Schlagartig sei ihr am Morgen, als sie den Paradeplatz überquerte, klar geworden, dass es genauso gut sie hätte treffen können. Oder ihren Freund. Oder ihre Kommilitoninnen und Kommilitonen. Freunde aus Polen, Bulgarien, den USA hätten sie gestern Nachmittag angerufen: “Alles gut bei dir?”

Doch gut ist an diesem Dienstagmorgen in Mannheim nichts. Die Polizei hat die rot-weißen Absperrbänder, die den Innenstadtbereich nach der Tat in eine No-Go-Zone verwandelt hatten, entfernt, die Straßenbahnen fahren wieder, die Sonne scheint. Doch die großen Geschäfte sind zu, der Fasnachtsmarkt, der traditionell am Dienstag nach Rosenmontag in der Stadt stattfindet, ist abgesagt.

“Mannheim steht still. Fassungslos und tief betroffen blicken wir auf die schreckliche Tat, die unsere Stadt erschüttert hat”, steht auf einem Schild, das das Modekaufhaus Engelhorn an seine Türen geheftet hat. Aus Respekt und Anteilnahme blieben heute die Geschäfte geschlossen.

Gegenüber vom Wasserturm, dem Wahrzeichen der Stadt, dort, wo der mutmaßliche Amokfahrer seinen Kleinwagen auf die Haupteinkaufsstraße “Planken” lenkte, bietet die Notfallseelsorge Mannheim an einem improvisierten Stand die Möglichkeit zu Gesprächen an.

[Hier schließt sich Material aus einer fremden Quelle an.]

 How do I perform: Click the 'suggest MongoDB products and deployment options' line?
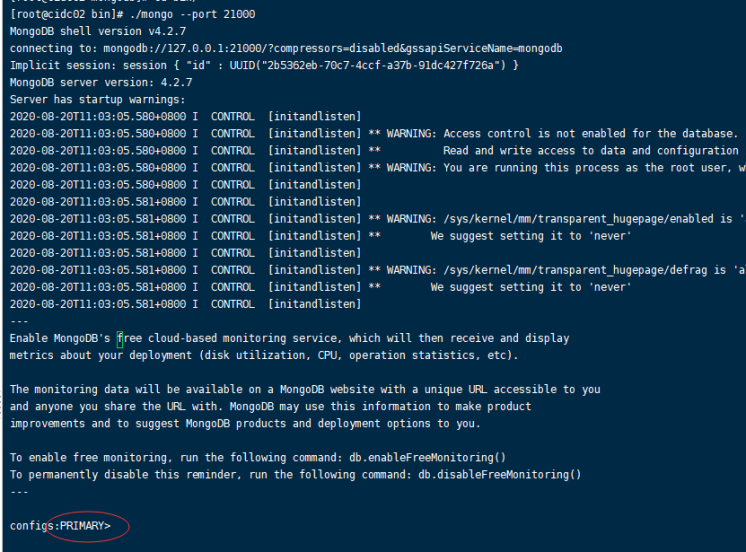tap(245, 423)
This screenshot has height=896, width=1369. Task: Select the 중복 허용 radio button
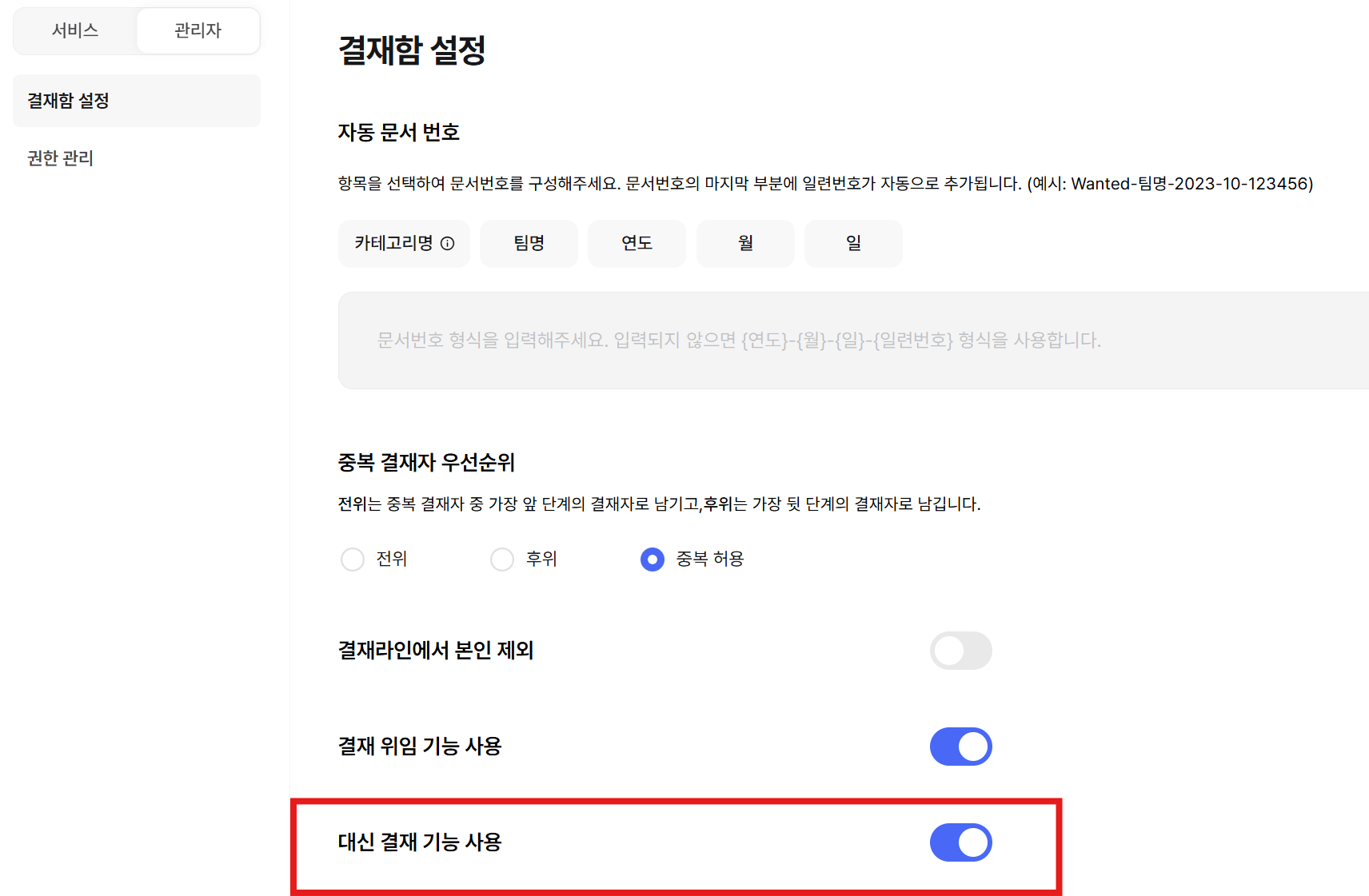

Die Helferinnen und Helfer berichten, es seien schon eine Reihe von Menschen gekommen, darunter Augenzeugen, die wollten wissen: “Was können wir jetzt tun?” Nicht viel, laute die Antwort dann, nicht allein sein, über das Erlebte reden oder nicht reden, zu Hause bleiben oder rausgehen. Die Verarbeitung eines solchen Ereignisses sei individuell und brauche viel Zeit, Kraft und die Erkenntnis: “Es lässt sich nicht mehr rückgängig machen.”

Andreas Schmitt ist jeden Tag in Mannheims Innenstadt unterwegs. Er trifft sich mit potenziellen Kunden zu Gesprächen in einem Cafe, läuft seine 7.500 Schritte. “Das verlängert das Leben um zehn Jahre”, sagt der 54-Jährige. Er steht in der Fußgängerzone an der Stelle, wo eines der Opfer der Amokfahrt starb. “Der Mann war so alt wie ich, 53 Jahre”, sagt Andreas Schmitt.

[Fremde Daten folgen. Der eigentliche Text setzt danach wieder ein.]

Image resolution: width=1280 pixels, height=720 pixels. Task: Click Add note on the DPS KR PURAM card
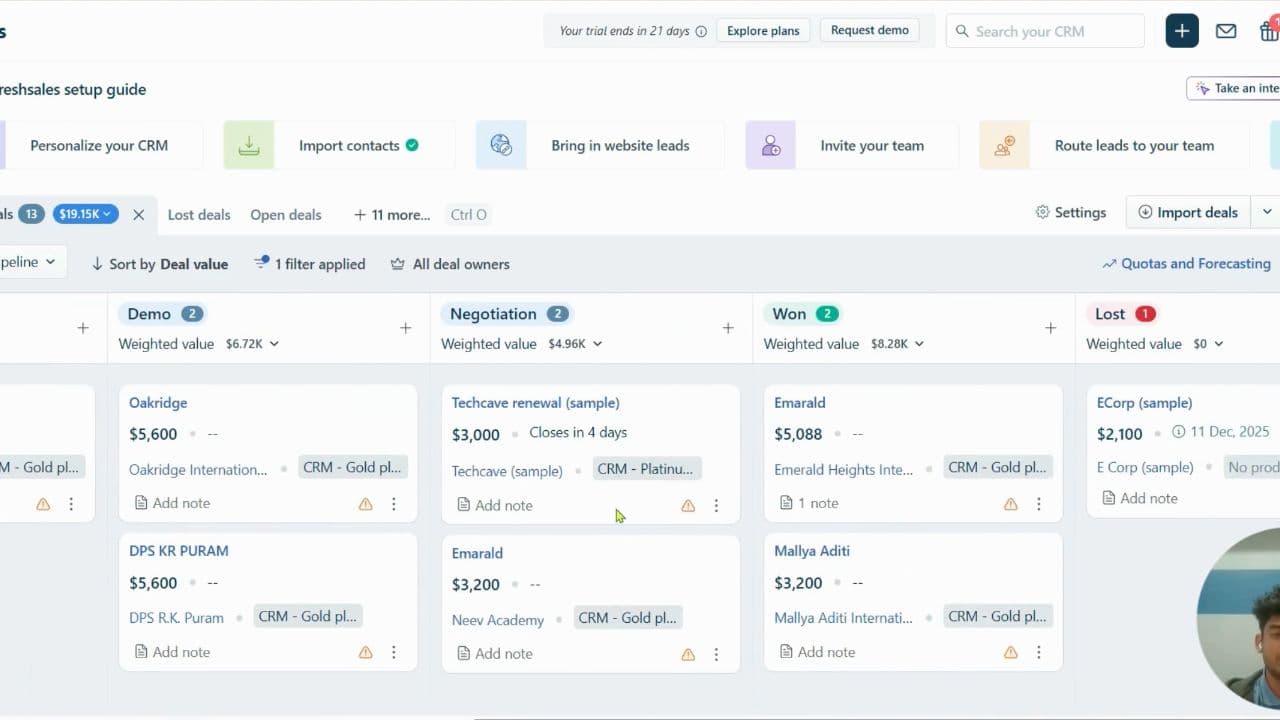point(172,651)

Menschen haben Rosen niedergelegt, Kerzen brennen. “Hier wurde Albert umgebracht. Einfach unfassbar! Immer gut gelaunt, immer hilfsbereit! Danke für Deine Freundschaft seit der Schulzeit!”, hat jemand auf ein Blatt Papier geschrieben und mit “Dein Freund Christoph” unterschrieben.

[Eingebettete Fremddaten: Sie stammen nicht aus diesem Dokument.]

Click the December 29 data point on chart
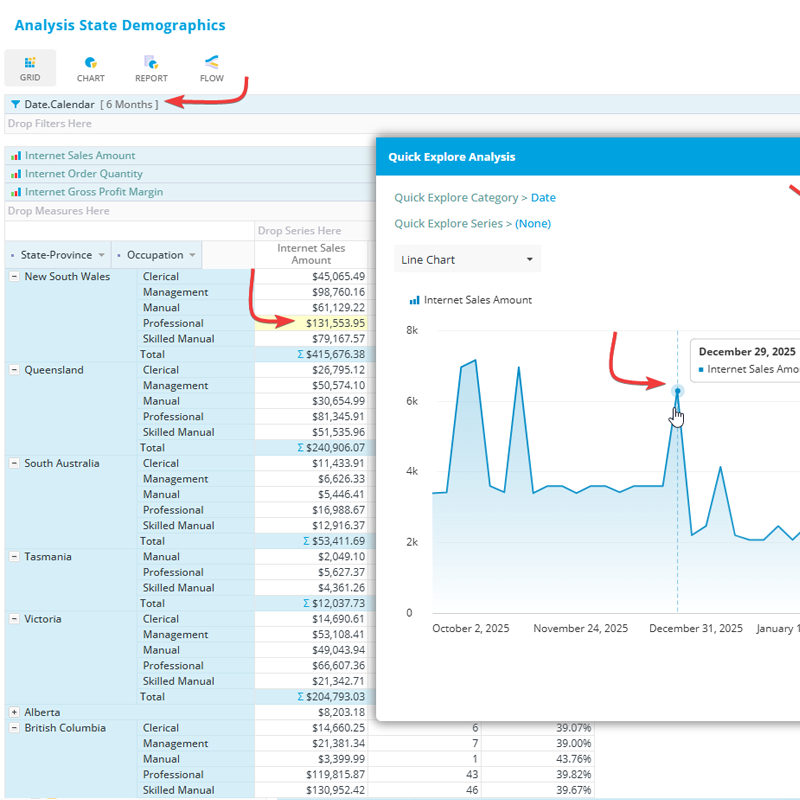The height and width of the screenshot is (800, 800). tap(677, 391)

Andreas Schmitt sagt, die Tat habe ihn mitgenommen, doch er sagt auch, dass er nichts davon halte, sich jetzt zu verkriechen. “Man muss positiv denken, sonst wird man ja verrückt.” Er wolle das Geschehen nicht verdrängen und die Toten nicht vergessen. “Aber das Leben muss weitergehen.”